Problem 1:
Answer these questions about the block-layer text:
(a) What are the three types of nodes in the BlockDriverState graph?
(b) Which nodes are the leaf nodes in the graph?
(c) In the /dev/nullb0 example, which node does the BlockBackend root point at?
Problem 2: How would the block-layer text go on after its last line? Continue it in the same quoted-reply style.

Text extract:

╭──

Yes, the filters are BlockDrivers and each instance has a
BlockDriverState. They are part of the same BlockDriverState graph as
file-posix.c.

BlockBackend has a "root" BlockDriverState pointer. It points to a
graph of BlockDriverStates and there are 3 types of nodes:
- Filter nodes like block/throttle.c that provide some extra
functionality like I/O throttling.
- Format nodes like qcow2, raw, or vmdk that implement disk image file formats.
- Protocol nodes like file-posix, iSCSI, etc that implement access to
underlying storage.

The graph is pretty flexible. It's possible to insert/remove nodes to
construct arbitrary graphs.

Protocol nodes are the leaf nodes in the graph. Filter and format
nodes are above protocol nodes.

If we want to open /dev/nullb0 and limit I/O rates to 10 MB/s the
graph would be:
throttle (10 MB/s) -> raw-format -> file-posix (/dev/nullb0)

The BlockBackend root would point at the throttle node. I/O requests
made using blk_*() APIs will be forwarded to the throttle node using
bdrv_*() APIs. The throttle node forwards requests to the raw-format
node using bdrv_*() APIs. The raw-format node forwards I/O requests to
the file-posix node using bdrv_*() APIs. Here is block/raw-format.c's
preadv implementation:
  static int coroutine_fn raw_co_preadv(BlockDriverState *bs, int64_t offset,
                                        int64_t bytes, QEMUIOVector *qiov,
                                        BdrvRequestFlags flags)
  {
      int ret;

      ret = raw_adjust_offset(bs, &offset, bytes, false);
      if (ret) {
          return ret;
      }

      BLKDBG_EVENT(bs->file, BLKDBG_READ_AIO);
      return bdrv_co_preadv(bs->file, offset, bytes, qiov, flags);
                 ^^^^^^^^^^^^^^^^^^^^^^^ forward I/O to child graph node
  }

>
> > Based on what I've read in Dmitry's virtio-blk spec proposal, the
> > BlockBackend API could look something like:
> >
> > typedef struct { ...model, zone_sectors, max_open_zones, etc... } 
> > BlockZoneInfo;
> > void blk_get_zone_info(BlockBackend *blk, BlockZoneInfo *info);
> >
> > virtio-blk.c calls this to fill out configuration space fields and
> > determine whether the BlockBackend is a zoned device.

╰──

Records
╭──

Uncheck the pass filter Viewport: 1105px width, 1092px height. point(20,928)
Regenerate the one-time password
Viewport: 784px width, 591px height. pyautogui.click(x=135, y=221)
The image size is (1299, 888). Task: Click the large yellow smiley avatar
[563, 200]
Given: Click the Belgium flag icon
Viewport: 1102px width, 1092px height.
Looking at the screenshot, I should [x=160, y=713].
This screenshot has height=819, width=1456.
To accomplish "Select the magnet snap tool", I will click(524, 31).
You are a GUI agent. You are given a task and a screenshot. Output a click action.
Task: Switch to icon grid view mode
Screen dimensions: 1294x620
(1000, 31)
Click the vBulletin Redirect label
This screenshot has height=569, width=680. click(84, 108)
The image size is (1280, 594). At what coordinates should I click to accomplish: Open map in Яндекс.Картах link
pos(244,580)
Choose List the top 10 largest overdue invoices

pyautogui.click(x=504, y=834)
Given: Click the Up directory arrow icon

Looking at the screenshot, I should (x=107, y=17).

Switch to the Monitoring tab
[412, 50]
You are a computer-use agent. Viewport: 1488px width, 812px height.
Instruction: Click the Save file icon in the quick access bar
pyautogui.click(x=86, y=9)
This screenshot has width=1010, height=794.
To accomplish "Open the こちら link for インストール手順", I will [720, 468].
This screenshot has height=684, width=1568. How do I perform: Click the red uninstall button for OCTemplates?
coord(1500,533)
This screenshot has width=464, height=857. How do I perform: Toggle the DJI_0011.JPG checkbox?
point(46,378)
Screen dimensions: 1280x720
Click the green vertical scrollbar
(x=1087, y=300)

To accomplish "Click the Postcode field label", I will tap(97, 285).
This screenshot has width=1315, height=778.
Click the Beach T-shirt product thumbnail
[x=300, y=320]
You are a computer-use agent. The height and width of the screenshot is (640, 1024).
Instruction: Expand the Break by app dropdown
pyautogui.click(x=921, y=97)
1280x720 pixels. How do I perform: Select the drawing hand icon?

╰──

Written reply 1:
(a) Filter nodes, format nodes and protocol nodes.
(b) Protocol nodes.
(c) The throttle node.

Written reply 2:
> >
> > Then there are 3 commands that happen in the I/O code path:
> >
> > typedef struct { ... } BlockZoneDescriptor;
> > BlockAIOCB *blk_aio_zone_report(BlockBackend *blk, int64_t offset,
> > BlockZoneDescriptor *zones, size_t max_zones, BlockCompletionFunc *cb,
> > void *opaque);
> >
> > typedef enum { ... } BlockZoneMgmtCmd;
> > BlockAIOCB *blk_aio_zone_mgmt_send(BlockBackend *blk, int64_t offset,
> > BlockZoneMgmtCmd cmd, bool all, BlockCompletionFunc *cb, void
> > *opaque);
> >
> > typedef void BlockZoneAppendCompletionFunc(void *opaque, int ret,
> > int64_t new_wp);
> > BlockAIOCB *blk_aio_zone_append(BlockBackend *blk, int64_t offset,
> > QEMUIOVector *qiov, BlockZoneAppendCompletionFunc *cb, void *opaque);
> >
> > > Besides, comparing blk_aio_flush() with blk_flush() in block-backend.c
> > > which lead to include/block/block-io.h, we may need consider the case
> > > when calling block layer API from non-coroutine context. Meanwhile,
> > > using bdrv_co_writev()/bdrv_co_readv() instead of read-write lock per
> > > zone may be a option too.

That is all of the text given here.